According to government data, the number of red kangaroos in central NSW has dropped from 5.1 million to 2.9 million in the past year, while the number of gray kangaroos increased from 3.9 million to 4 million.
But Mjadwesch is critical of the figures.
"Shooting rates exceed population growth rates, particularly during drought. Increases in populations in drought are not possible."
He believes there's more to it, and that the government is seeking to score points with farmers while simultaneously supporting the kangaroo meat industry.
"This is political, it is about deals and millions and millions of dollars, and it is about wiping out Australia's kangaroos."
Some politicians have argued that the kangaroo population in Australia has reached "plague proportions"
Power of industry
Australia's Department of Agriculture says some 3,000 tons of kangaroo meat are exported annually to 60 countries.
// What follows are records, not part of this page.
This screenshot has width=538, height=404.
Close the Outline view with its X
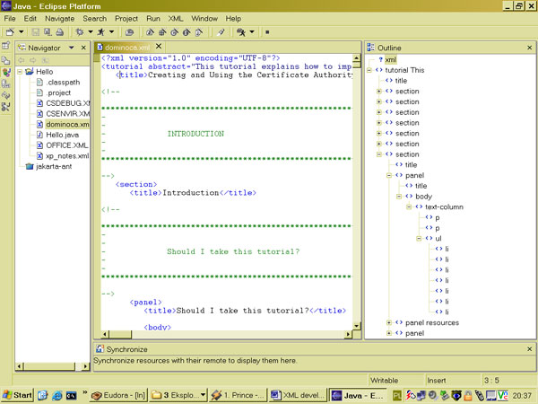pos(529,47)
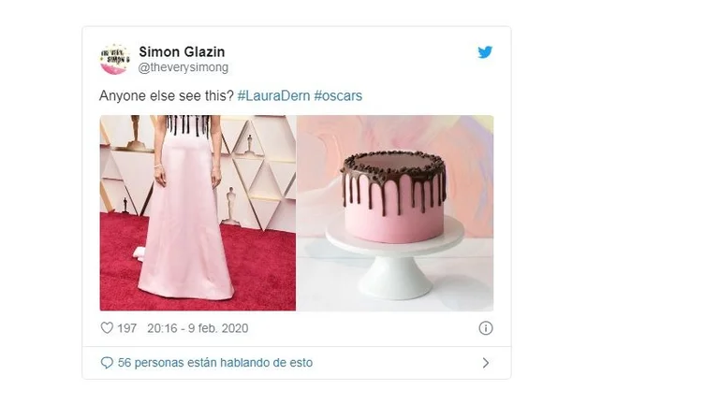This screenshot has width=719, height=404.
Task: View the pink drip cake photo
Action: pos(395,213)
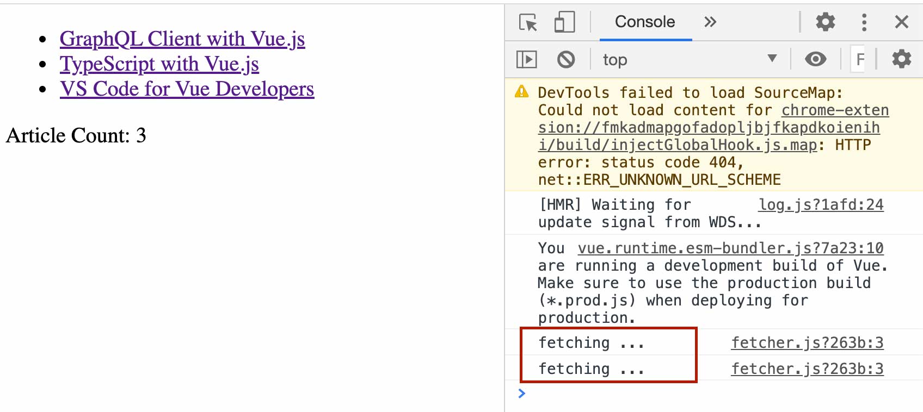
Task: Open log.js?1afd:24 source link
Action: (821, 205)
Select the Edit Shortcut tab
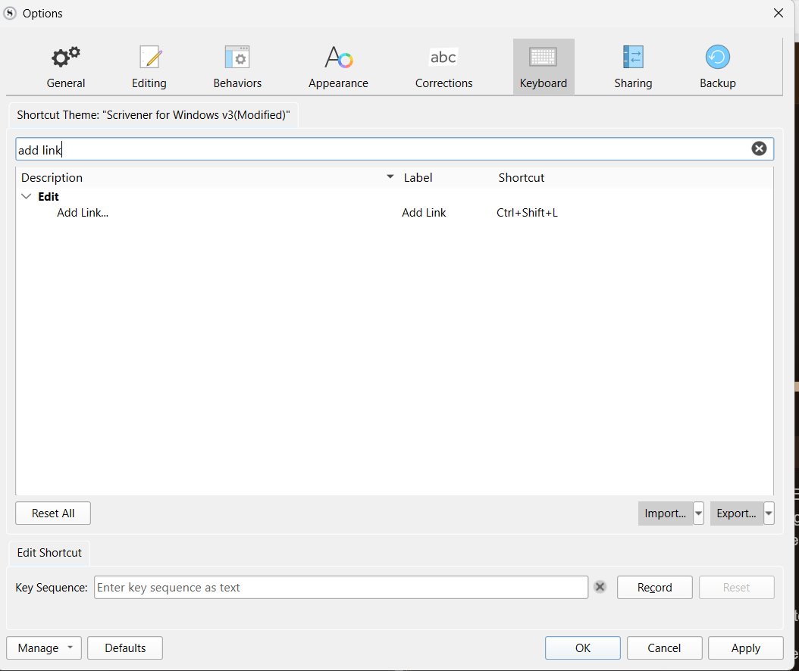799x671 pixels. (49, 553)

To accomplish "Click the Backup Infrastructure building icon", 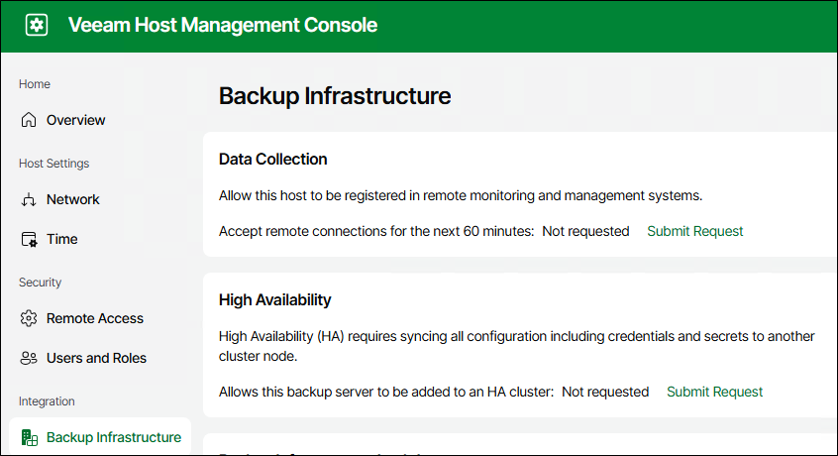I will coord(29,437).
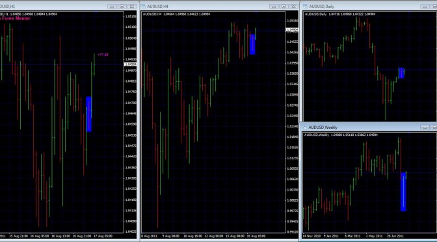The height and width of the screenshot is (242, 437).
Task: Maximize the H1 chart window
Action: coord(122,7)
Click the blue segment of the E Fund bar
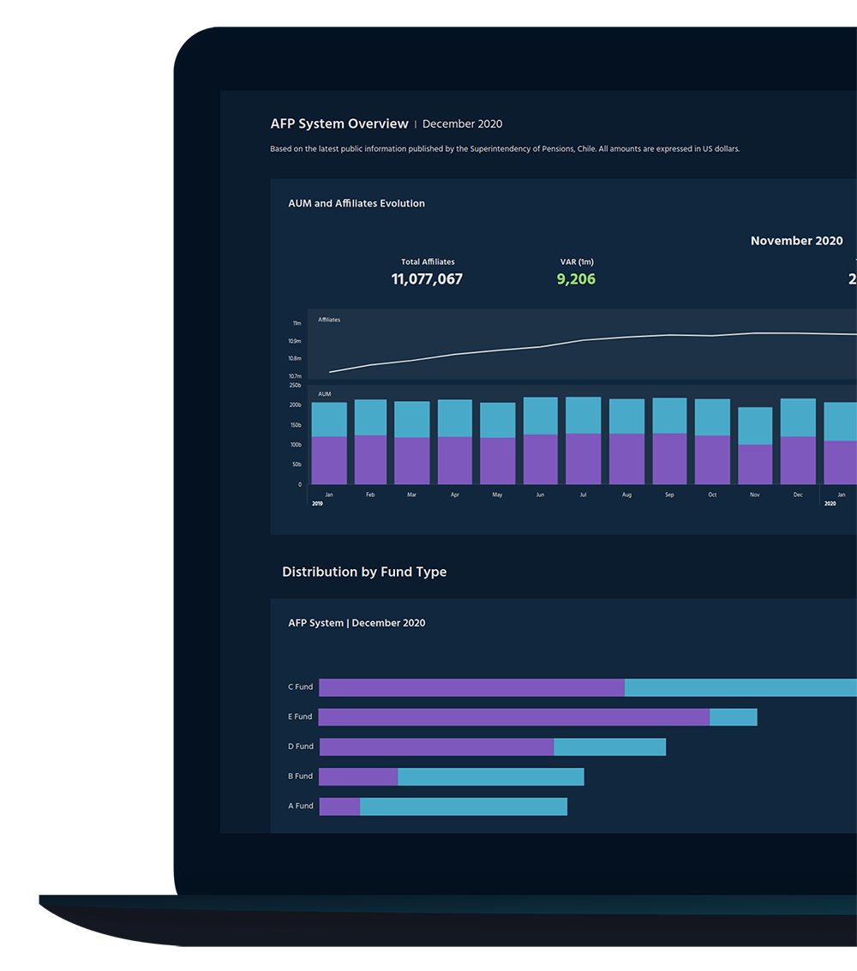The image size is (857, 971). [x=734, y=717]
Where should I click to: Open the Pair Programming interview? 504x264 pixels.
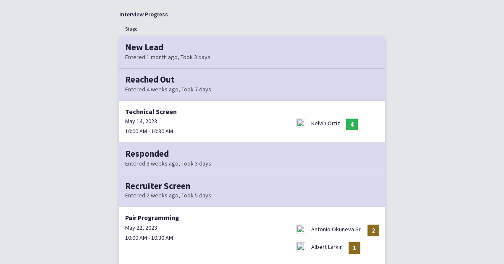(x=152, y=218)
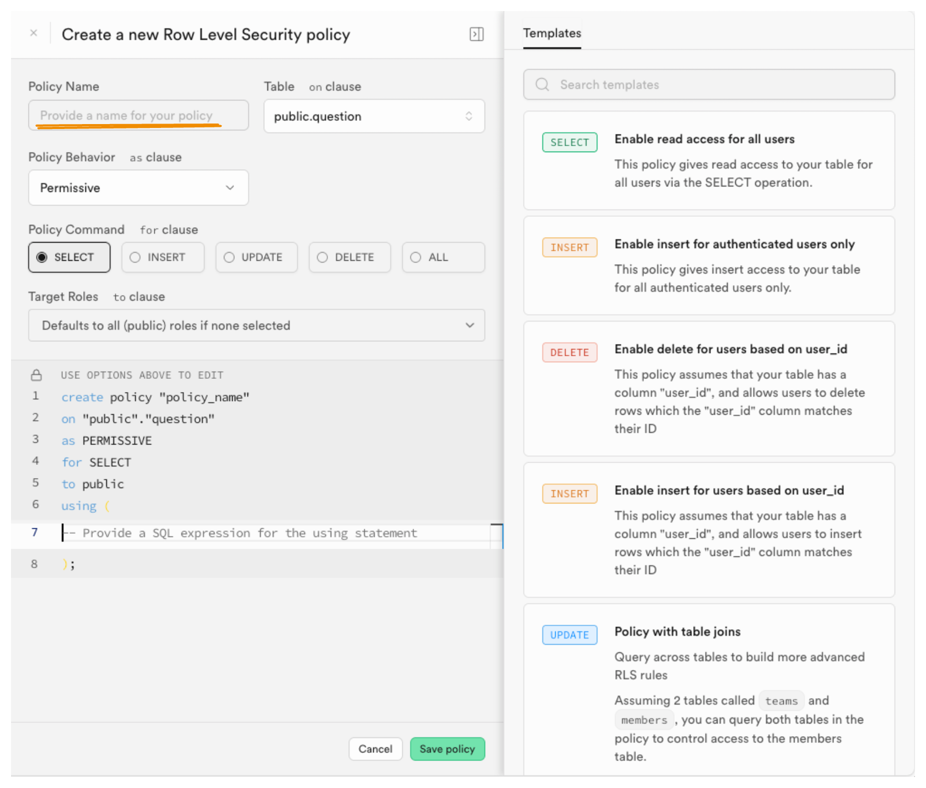The image size is (926, 788).
Task: Open the Target Roles dropdown
Action: [x=256, y=325]
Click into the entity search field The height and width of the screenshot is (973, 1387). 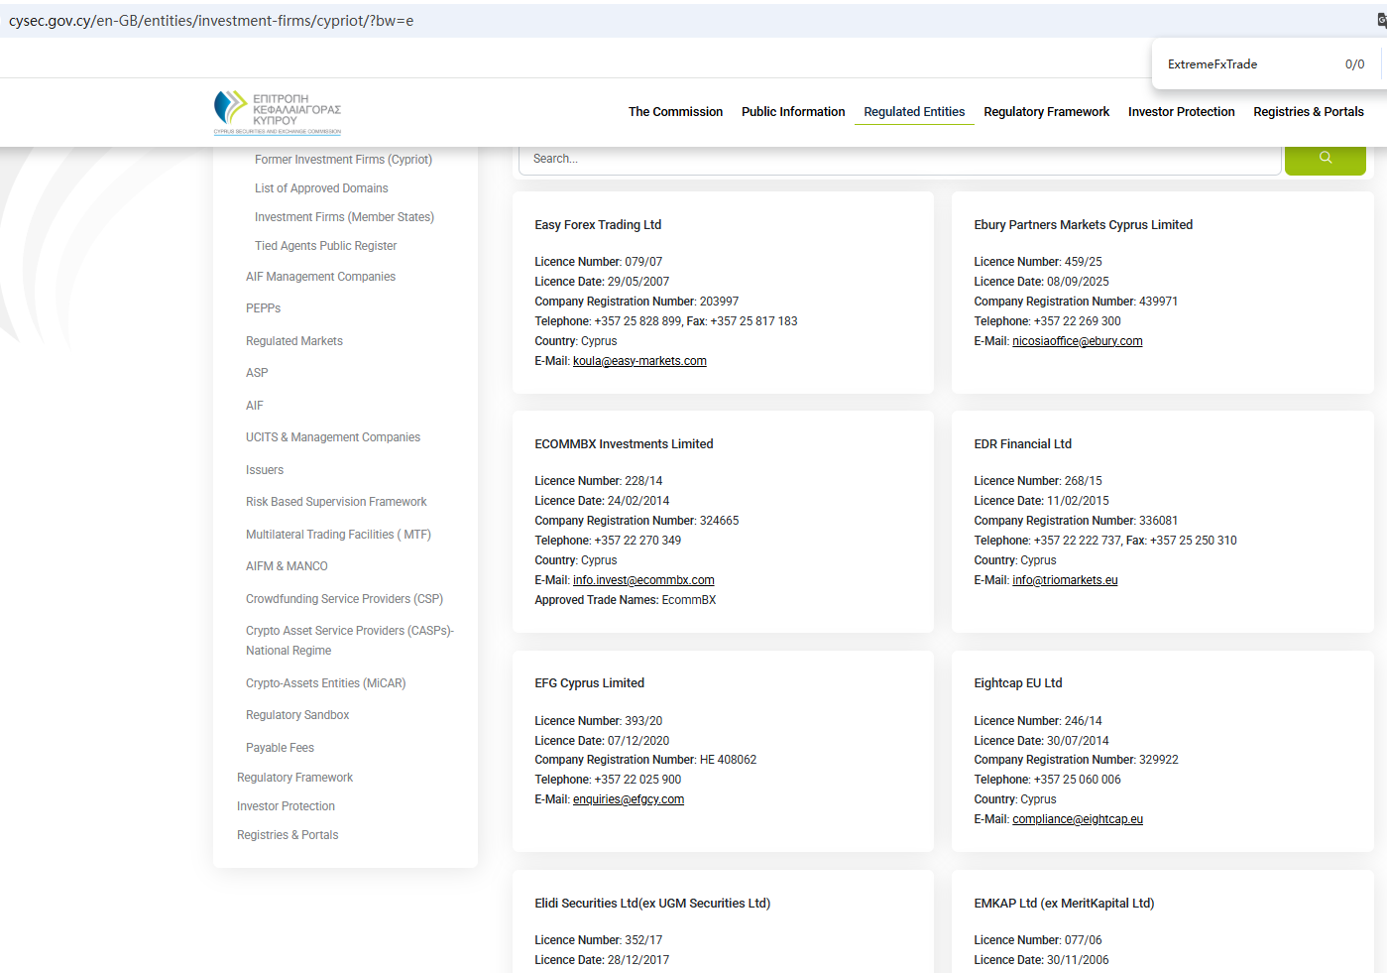(898, 159)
According to the most recently available government statistics — which date back to 2003 — 75% of this was used for pet food. Some environmentalists say the figure is now higher.
Macro Meats, Australia's largest retail distributor of kangaroo and wild game meat says it harvests the animals in a "responsible" way.
At the time of publication, Macro Meats, had not responded to a DW request for comment, but the company's website claims the organization buys meat from licensed shooters who kill kangaroos according to the government’s code of conduct.
"What is the purpose of a code of conduct if it isn't upheld or policed?" Keightely said. "Is the pet food industry really so powerful that our wildlife has to be slaughtered and shooters can act with impunity?"
He would like to see cruelty against wildlife become a criminal offence taken seriously by the police and courts, and he is campaigning with the Animal Justice Party — an Australian political grouping founded in 2009 — to push for new legislation.
He is also working with campaigners in Europe to raise public awareness of how kangaroos die in Australia for pet food shipped overseas.